# [PASSAGE]

The Home Dept add yesterday had a special purchase combo pack with a bottle of Bayer liquid weed killer and a 2 Gallon Flomaster pressure sprayer for $9.88. I was there tonight and picked one up. All the 1 gallon pressure sprayers I have seen are around $10-$12 for a decent basic version so I figured for the price I would grab it.

I am not an expert on pressure sprayers but I tested it & it seems to be as good as any of the basic sprayers I have seen at HD or Lowes. It comes with a cone and flat sprayer heads. 

For $10 you get a 2 Gallon sprayer as opposed to a 1 gallon for the same price. I'm not sure if the Bayer liquid weed killer is any good (or if I will even use it) but I look at that as a freebie anyway

I wanted to post this deal in case someone else wants to grab one and didn't see the add. I may go grab another tomorrow - for $10 it can't hurt to have a second sprayer around. I am sure these will go quick given the price and how many people have been flocking to HD for lawn care stuff lately
J


----------



## downunder (Jun 13, 2008)

> for $10 it can't hurt to have a second sprayer around.


Get two. Keep one for herbicides only and label it clearly as such. Use the other for insecticides and fertilizers- things that won't hurt the plants if it gets on them.

Why? Always rinse after use; triple rinse is a good idea. But there could still be traces of herbicide in there, especially if you rinse the tank and forget to run a clean rinse through the hose.

Do I do it? Yes. I have two $80 backpacks set up the same way plus the four or five little ones. As a matter of fact, one is for greenhouse only.


----------



## handy man88 (Jan 23, 2007)

whataboutj said:


> The Home Dept add yesterday had a special purchase combo pack with a bottle of Bayer liquid weed killer and a 2 Gallon Flomaster pressure sprayer for $9.88. I was there tonight and picked one up. All the 1 gallon pressure sprayers I have seen are around $10-$12 for a decent basic version so I figured for the price I would grab it.
> 
> I am not an expert on pressure sprayers but I tested it & it seems to be as good as any of the basic sprayers I have seen at HD or Lowes. It comes with a cone and flat sprayer heads.
> 
> ...


If you look at the ratings, many have rated flowmasters very low..

i'd stick with the roundup or ortho sprayers.


----------



## whataboutj (Nov 16, 2009)

handy man88 said:


> If you look at the ratings, many have rated flowmasters very low..
> 
> i'd stick with the roundup or ortho sprayers.

# [WORK ORDER 1]
List the usernames that appear in the section headings of the sprayer thread, in order of appearance.
# [WORK ORDER 2]
Reproduce the portion of the sprayer thread between "## downunder (Jun" and "for greenhouse only.", inclusive.

# [DATA SECTION]
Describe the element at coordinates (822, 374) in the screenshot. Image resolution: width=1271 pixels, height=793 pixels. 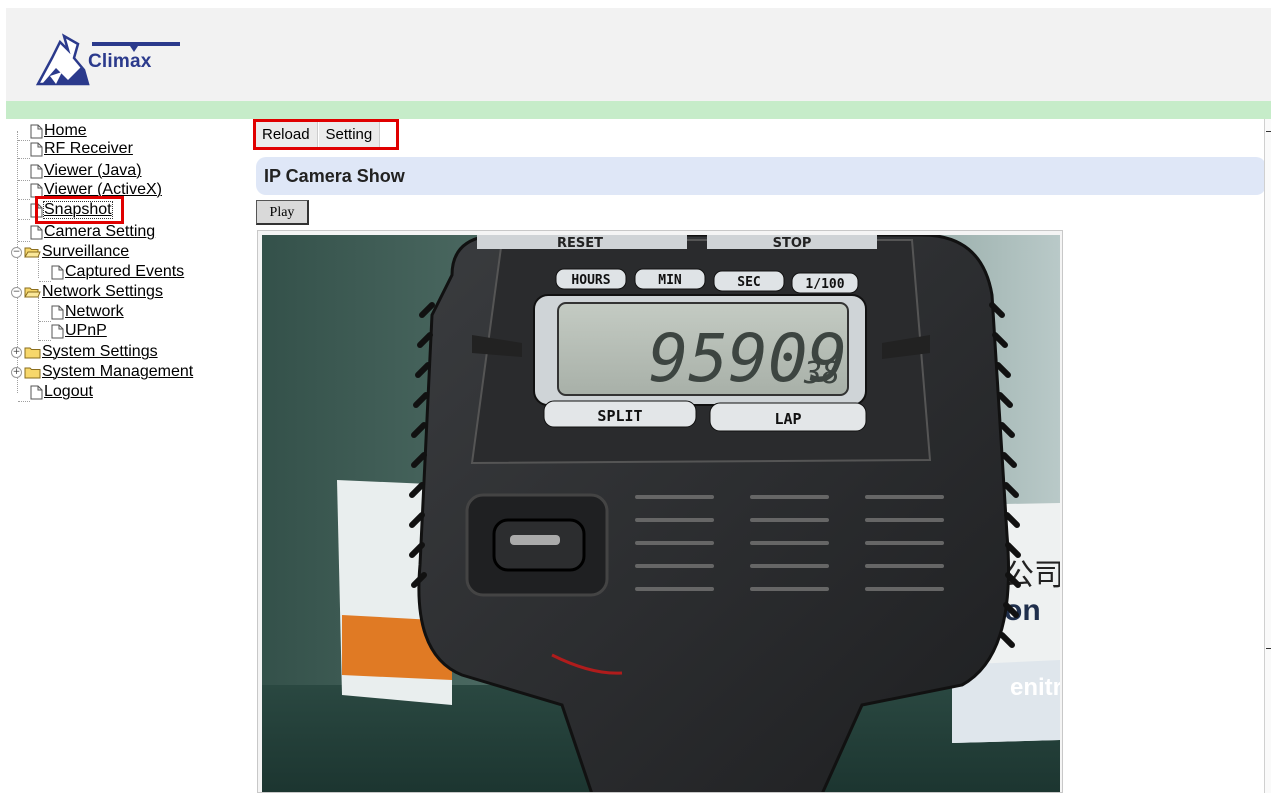
I see `lcd-hundredths: 38` at that location. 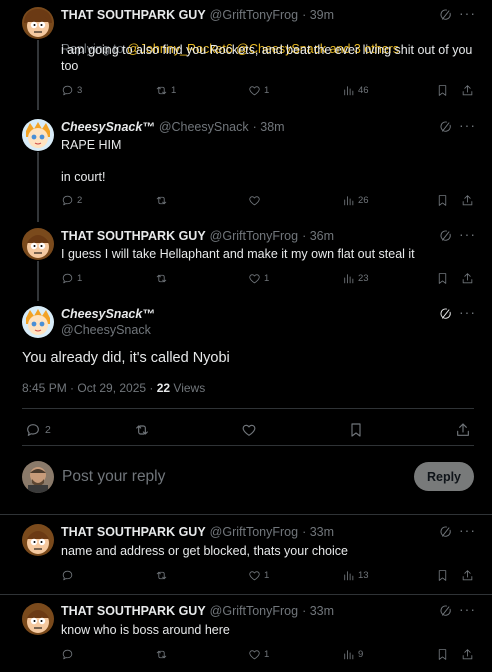 I want to click on views-button: 23, so click(x=356, y=278).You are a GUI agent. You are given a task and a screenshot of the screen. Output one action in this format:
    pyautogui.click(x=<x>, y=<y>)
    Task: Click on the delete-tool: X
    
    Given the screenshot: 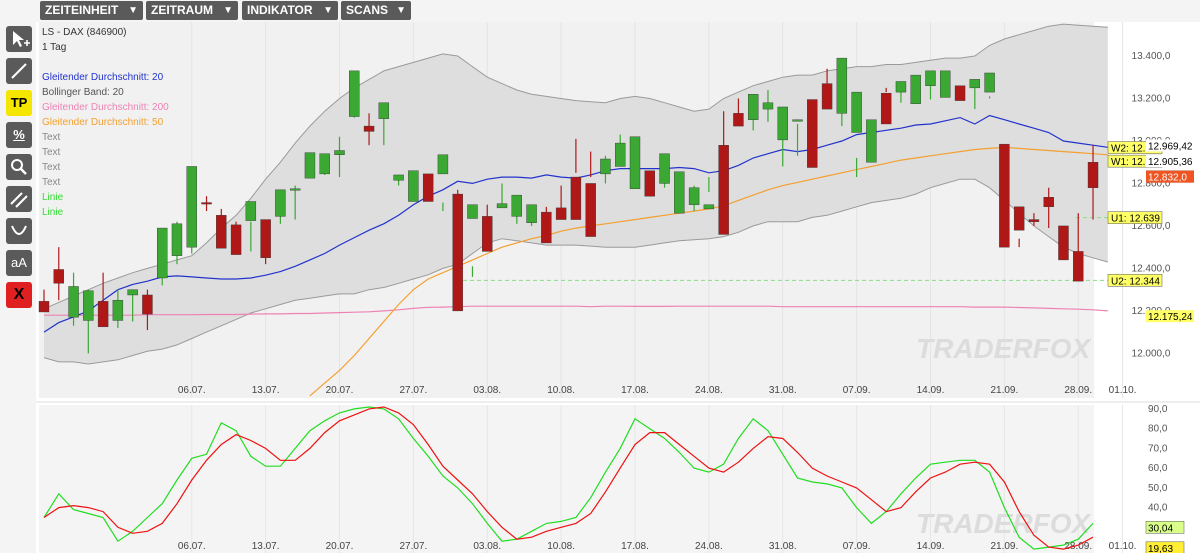 What is the action you would take?
    pyautogui.click(x=19, y=295)
    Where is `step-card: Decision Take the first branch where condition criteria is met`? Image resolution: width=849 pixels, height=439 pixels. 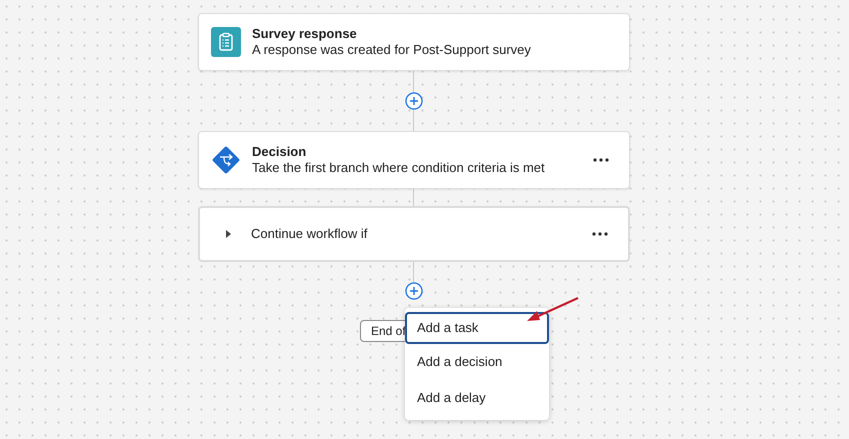 step-card: Decision Take the first branch where condition criteria is met is located at coordinates (414, 160).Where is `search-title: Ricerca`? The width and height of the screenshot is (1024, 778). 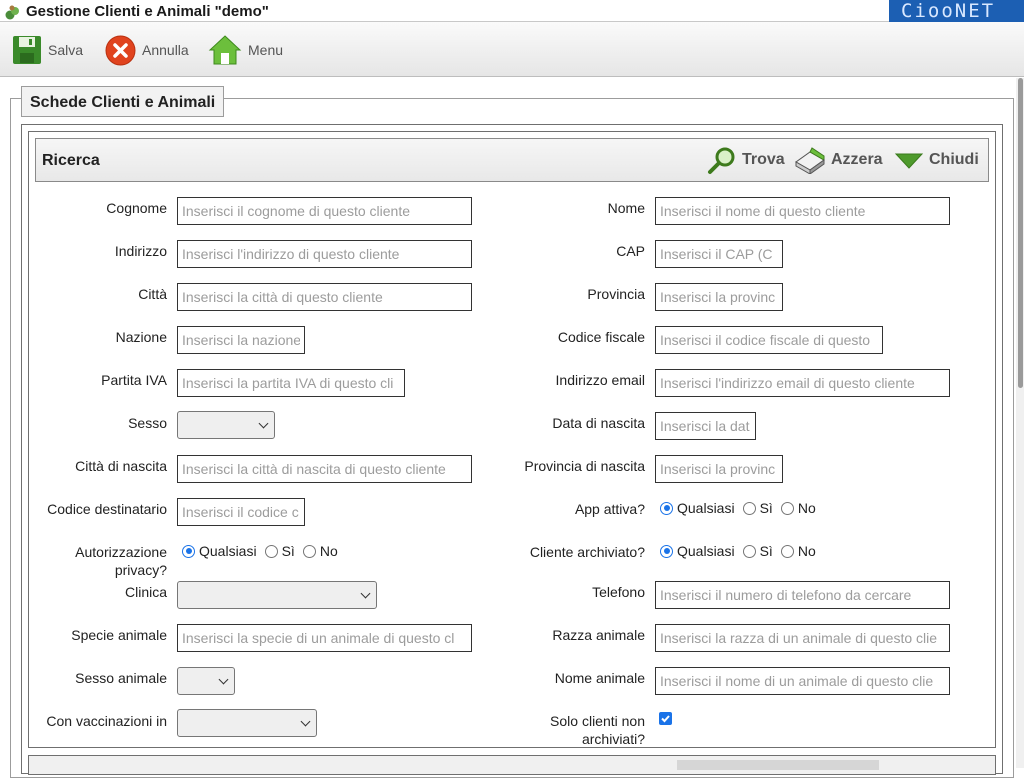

# [WRITTEN RESPONSE 1]
downunder
handy man88
whataboutj

# [WRITTEN RESPONSE 2]
## downunder (Jun 13, 2008)

> for $10 it can't hurt to have a second sprayer around.


Get two. Keep one for herbicides only and label it clearly as such. Use the other for insecticides and fertilizers- things that won't hurt the plants if it gets on them.

Why? Always rinse after use; triple rinse is a good idea. But there could still be traces of herbicide in there, especially if you rinse the tank and forget to run a clean rinse through the hose.

Do I do it? Yes. I have two $80 backpacks set up the same way plus the four or five little ones. As a matter of fact, one is for greenhouse only.